LA GESTIONE DEI MIGRANTI SEGUENDO SAN FRANCESCO

LA GESTIONE DEI MIGRANTI SEGUENDO SAN FRANCESCO

Gestire e governare in modo efficace e lungimirante il fenomeno migratorio non significa
limitarsi ad irrealistiche azioni di deterrenza

Dino Perboni (Segretario Cisl Asse del Po) e Kaur Kirandeep (Co-Presidente Anolf Asse del Po)

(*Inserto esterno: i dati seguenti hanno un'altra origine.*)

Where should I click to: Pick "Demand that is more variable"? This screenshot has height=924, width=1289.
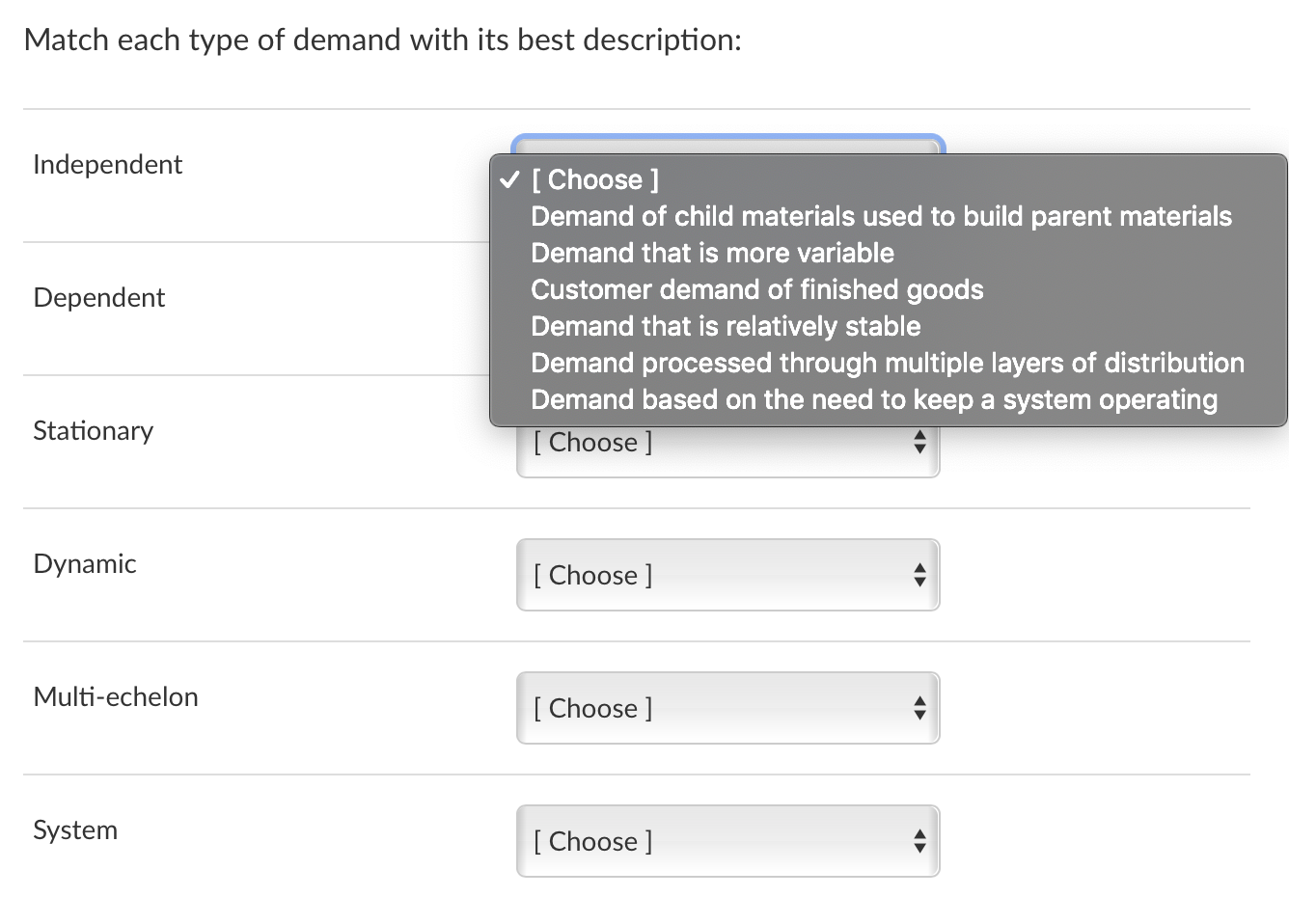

Gestire e governare in modo efficace e lungimirante il fenomeno migratorio non significa limitarsi
ad irrealistiche azioni di deterrenza. Occorrono, invece, norme che gestiscano i flussi d’ingresso e la
permanenza regolare dei cittadini stranieri, contrastando così il lavoro nero e lo sfruttamento. E’
urgente aprire corridoi umanitari e aumentare i reinsediamenti, per consentire alle persone che
fuggono da guerre, persecuzioni, fame e povertà di entrare in Italia e in Europa senza mettere in
pericolo la loro vita. Le risposte emergenziali, così come emergenziale è tutta la visione sulle
questioni migratorie, hanno costruito, negli ultimi 20 anni, una normativa frammentata di leggi e
decreti che non hanno dato la risposta necessaria ad affrontare in modo adeguato la questione posta
dai richiedenti asilo e la possibilità di costruire un percorso di accompagnamento verso l’integrazione.
Senza un piano organico, ci ritroviamo con soluzioni drammatiche alternate a soluzioni virtuose,
storie di integrazione e storie di disintegrazione; come sappiamo e come sempre diciamo le risposte
emergenziali danno risultati poco trasparenti e spesso inefficaci. Non ci possiamo indignare, ogni
volta che ci sono morti nel Mediterraneo e poi non attivare uno sforzo affinché si possano costruire
condizioni e azioni per realizzare quell’inclusione, che veda l’immigrazione come risorsa e non come
problema. La legge sulla cittadinanza ha una storia e percorsi travagliati; è stata, ed è, subordinata
alle convenienze politiche, alle incapacità di visione, a sguardi senza prospettiva. La cittadinanza che
una persona si ritrova ad avere è un costrutto dell’uomo; è frutto di un mondo organizzato in stati che
non potrebbe esistere senza le frontiere. Noi guardiamo “oltre le frontiere” e non possiamo dare per
acquisita questa realtà di separazioni come se fosse determinata in via soprannaturale; dobbiamo
sapere e ricordarci che la suddivisione del mondo, e il tracciato di limiti e frontiere è frutto della
volontà umana. E questa volontà umana di dividere la terra con linee immaginarie, determina, che
nascendo al di là o al di qua di una frontiera, la vita sarà differente, potrà avere opportunità e agiatezza
oppure predestinazione e stenti. E la cultura del mondo oggi ritiene tanto deterministica questa
causalità da non essere più in grado di capire quando sia insostenibile ed indifendibile eticamente il
separare ricchi e poveri, vittime e superstiti, oppressi e liberi, fortunati e svantaggiati. Le politiche
migratorie nel nostro continente pongono a noi un problema profondo e complesso; se qualcuno ha
costruito un mondo in cui la possibilità di vivere dipende dalla nazione in cui nasce, noi dobbiamo
scegliere cosa fare e come agire. E lo dobbiamo fare ricordandoci che noi siamo liberi se creiamo e
non se copiamo, se pensiamo e non se obbediamo. Dobbiamo quindi recuperare una visione del
mondo e della società riappropriarsi dei nostri valori fondativi della libertà, dell’eguaglianza e della
fraternità, ed essere fermi e coraggiosi nell’agire per la costruzione di una società aperta. I poveri, gli
esclusi, i fuggiaschi non hanno bisogno di carità, per quanto possa essere amorevole, hanno bisogno
di giustizia e di fraternità, e questo è un atto di eguaglianza e di consapevolezza, ed anche di libertà.
Come ci ha insegnato San Francesco: “Cominciate col fare ciò che è necessario, poi ciò che è
possibile. E all’improvviso vi sorprenderete a fare l’impossibile”.